- 29.05.2024
- Computer und Recht (CR)
Rechtssubjektivität im digitalen Zeitalter
Angesichts der Unstimmigkeiten in den zahlreichen Lösungsvorschlägen für eine Zurechnung künstlich-intelligent generierter Erklärungen in der Privatrechtswissenschaft durch digitale Aktanten untersucht der Beitrag die damit verbundenen rechtstheoretischen Implikationen und Folgen der Rechtssubjektivität. Dabei wird zunächst eine tragfähige Definition von Teilrechtsfähigkeit entwickelt und herausgearbeitet, warum diese für digitale Aktanten nicht im Wege richterlicher Rechtsfortbildung geschaffen werden kann. Zur Lösung wird sodann de lege ferenda ein Vorschlag für einen künftigen § 90b BGB präsentiert und gezeigt, wie bis dahin zentrale Probleme einer Zurechnung von Erklärungen digitaler Aktanten zu ihren Verwendern vermieden werden können.

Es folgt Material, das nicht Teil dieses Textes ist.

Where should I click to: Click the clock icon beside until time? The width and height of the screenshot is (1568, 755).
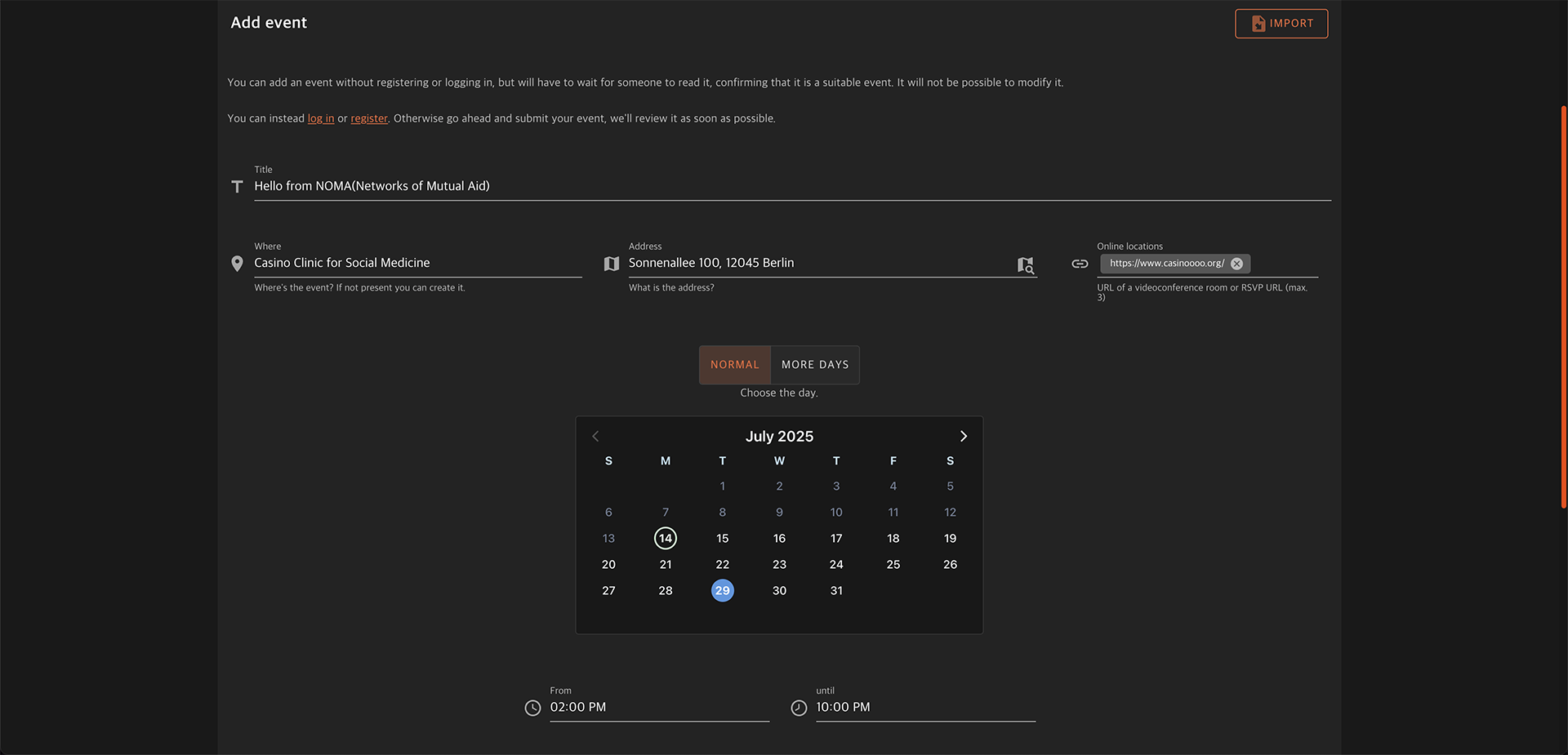tap(799, 708)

Digitale Aktanten haben gelernt, als kompetente Kommunikationspartner im Rechtsverkehr aufzutreten. Sie sind nicht mehr nur noch bloße Werkzeuge zur Kommunikation zwischen Menschen, sondern nehmen selbstständig und kreativ an dieser teil. Jetzt liegt es an uns, herauszufinden, wie wir diese Kommunikation rechtlich gestalten können. Während es an Lösungsvorschlägen für die Zurechnung künstlich-intelligent generierter Erklärungen in der Privatrechtswissenschaft nicht mangelt, sind Reflexionen über die damit verbundenen rechtstheoretischen Implikationen und Folgen der Rechtssubjektivität selten anzutreffen. Wenig Überzeugungskraft besitzt eine schlichte Übertragung herkömmlicher Zurechnungsmechanismen des Vertragsrechts auf autonome Systeme, wie etwa die Lehre von der Computererklärung, die für determinierte Automaten entwickelt wurde. Vielmehr stellt sich die Frage, ob digitale Aktanten stattdessen als Rechtssubjekte mit (Teil-)Rechtsfähigkeit ausgestattet werden können, um eigenständig als Akteure im Rechtssystem Rechte und Pflichten wahrnehmen zu können. Hierbei vermag ein Verweis auf die „juristische Person“ als argumentum a simile wegen der Lehre vom personalen Substrat, eine Anerkennung neuartiger Rechtssubjekte nicht zu begründen. Dies bietet Anlass genug, um über die Irritationen des Rechtssystems nachzudenken, die durch die Forderung nach Rechtssubjektivität und (Teil-)Rechtsfähigkeit für digitale Aktanten auftreten. Dabei soll auch die Folgefrage danach, ob digitale Rechtssubjekte dauerhaft dem Rechtsverkehr als Rechtsobjekte entzogen blieben, beantwortet werden.